- _Data supplied_:
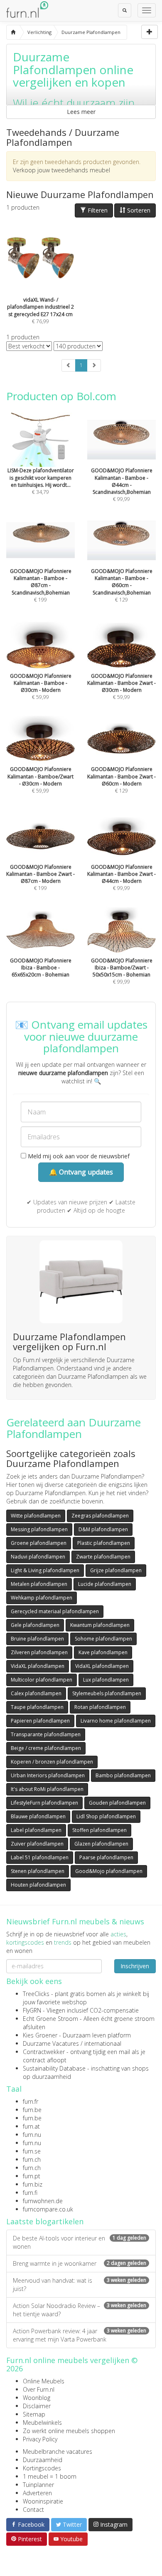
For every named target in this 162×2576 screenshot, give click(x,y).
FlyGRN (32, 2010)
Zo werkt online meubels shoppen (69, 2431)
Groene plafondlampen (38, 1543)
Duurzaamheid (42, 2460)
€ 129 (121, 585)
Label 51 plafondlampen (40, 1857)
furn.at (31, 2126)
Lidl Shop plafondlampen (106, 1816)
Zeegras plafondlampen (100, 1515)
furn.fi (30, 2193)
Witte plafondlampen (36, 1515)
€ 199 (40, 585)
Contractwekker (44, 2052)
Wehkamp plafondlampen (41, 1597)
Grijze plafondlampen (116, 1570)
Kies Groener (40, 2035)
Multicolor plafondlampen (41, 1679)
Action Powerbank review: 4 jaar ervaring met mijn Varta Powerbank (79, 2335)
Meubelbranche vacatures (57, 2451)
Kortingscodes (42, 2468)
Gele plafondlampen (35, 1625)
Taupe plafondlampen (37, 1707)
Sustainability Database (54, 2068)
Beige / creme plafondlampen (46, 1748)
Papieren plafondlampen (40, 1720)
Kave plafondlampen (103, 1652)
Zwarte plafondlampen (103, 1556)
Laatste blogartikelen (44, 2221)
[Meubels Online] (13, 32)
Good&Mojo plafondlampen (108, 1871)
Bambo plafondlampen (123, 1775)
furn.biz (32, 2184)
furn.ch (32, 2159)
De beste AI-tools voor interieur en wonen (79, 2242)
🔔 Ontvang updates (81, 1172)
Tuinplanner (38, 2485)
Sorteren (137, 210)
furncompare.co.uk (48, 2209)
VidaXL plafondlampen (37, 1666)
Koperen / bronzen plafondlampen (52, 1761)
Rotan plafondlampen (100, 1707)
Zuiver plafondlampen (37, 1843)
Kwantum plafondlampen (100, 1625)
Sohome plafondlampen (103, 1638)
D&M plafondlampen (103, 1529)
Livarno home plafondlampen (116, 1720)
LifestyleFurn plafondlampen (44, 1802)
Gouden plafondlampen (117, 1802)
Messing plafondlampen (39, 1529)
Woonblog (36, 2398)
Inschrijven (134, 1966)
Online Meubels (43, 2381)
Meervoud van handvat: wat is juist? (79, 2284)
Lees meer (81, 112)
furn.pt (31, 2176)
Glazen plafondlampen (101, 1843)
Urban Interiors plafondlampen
...
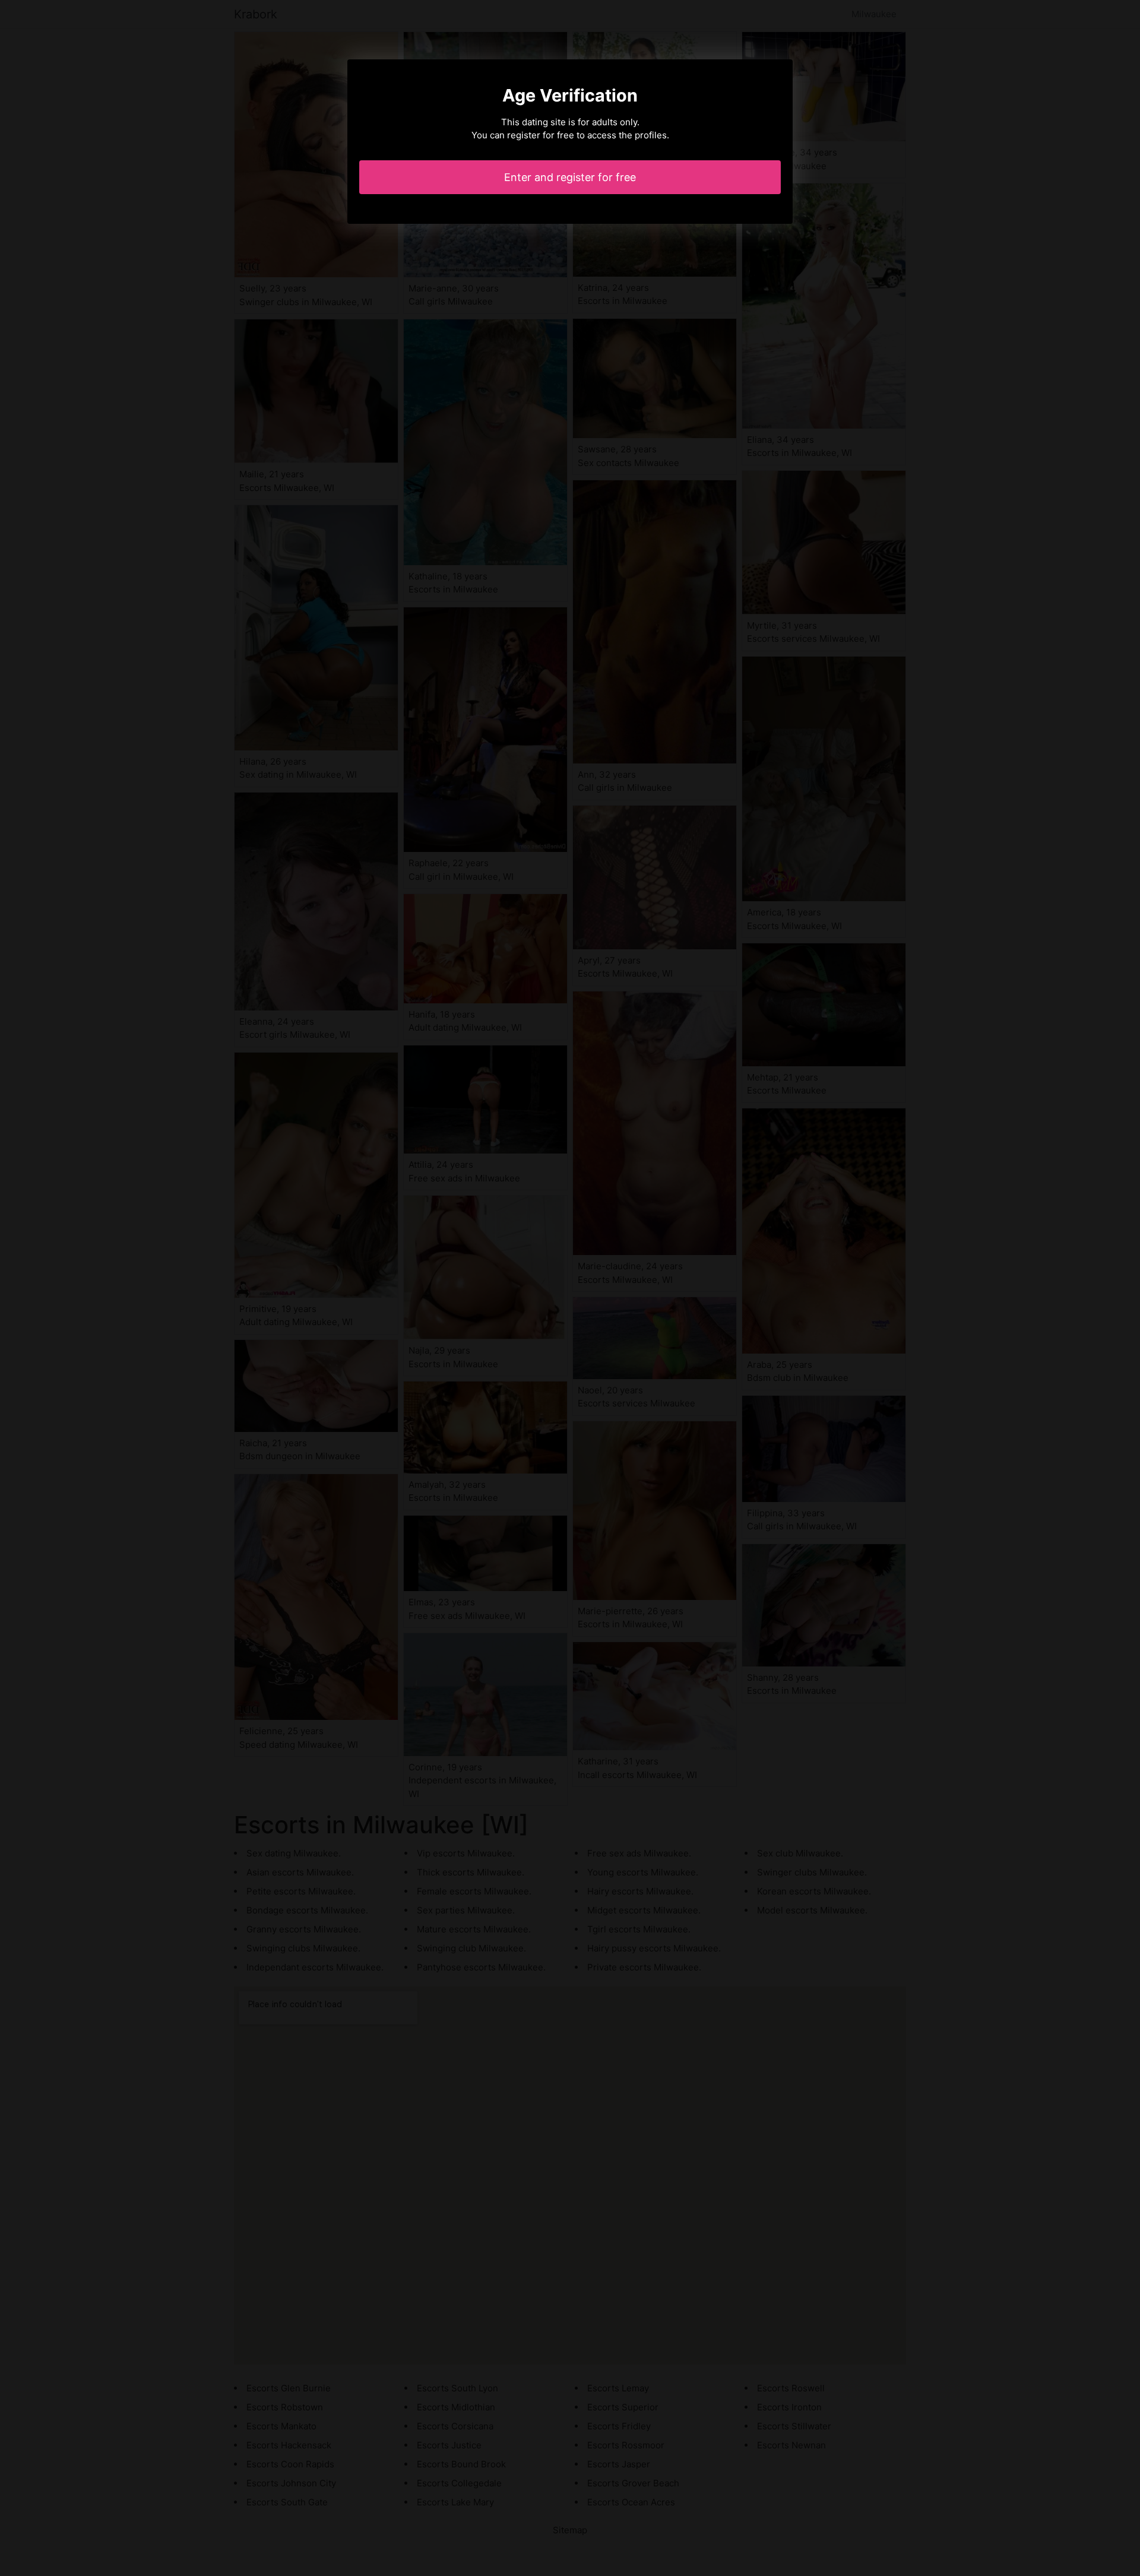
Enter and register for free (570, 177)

- _Task objective_: Taking the entries above, restate exactly those lines that fall between the line with "For every named" and the line with "Gele plafondlampen (35, 1625)", keeping both of those lines too.

- _Response to the task_:
For every named target in this 162×2576 screenshot, give click(x,y).
FlyGRN (32, 2010)
Zo werkt online meubels shoppen (69, 2431)
Groene plafondlampen (38, 1543)
Duurzaamheid (42, 2460)
€ 129 (121, 585)
Label 51 plafondlampen (40, 1857)
furn.at (31, 2126)
Lidl Shop plafondlampen (106, 1816)
Zeegras plafondlampen (100, 1515)
furn.fi (30, 2193)
Witte plafondlampen (36, 1515)
€ 199 (40, 585)
Contractwekker (44, 2052)
Wehkamp plafondlampen (41, 1597)
Grijze plafondlampen (116, 1570)
Kies Groener (40, 2035)
Multicolor plafondlampen (41, 1679)
Action Powerbank review: 4 jaar ervaring met mijn Varta Powerbank (79, 2335)
Meubelbranche vacatures (57, 2451)
Kortingscodes (42, 2468)
Gele plafondlampen (35, 1625)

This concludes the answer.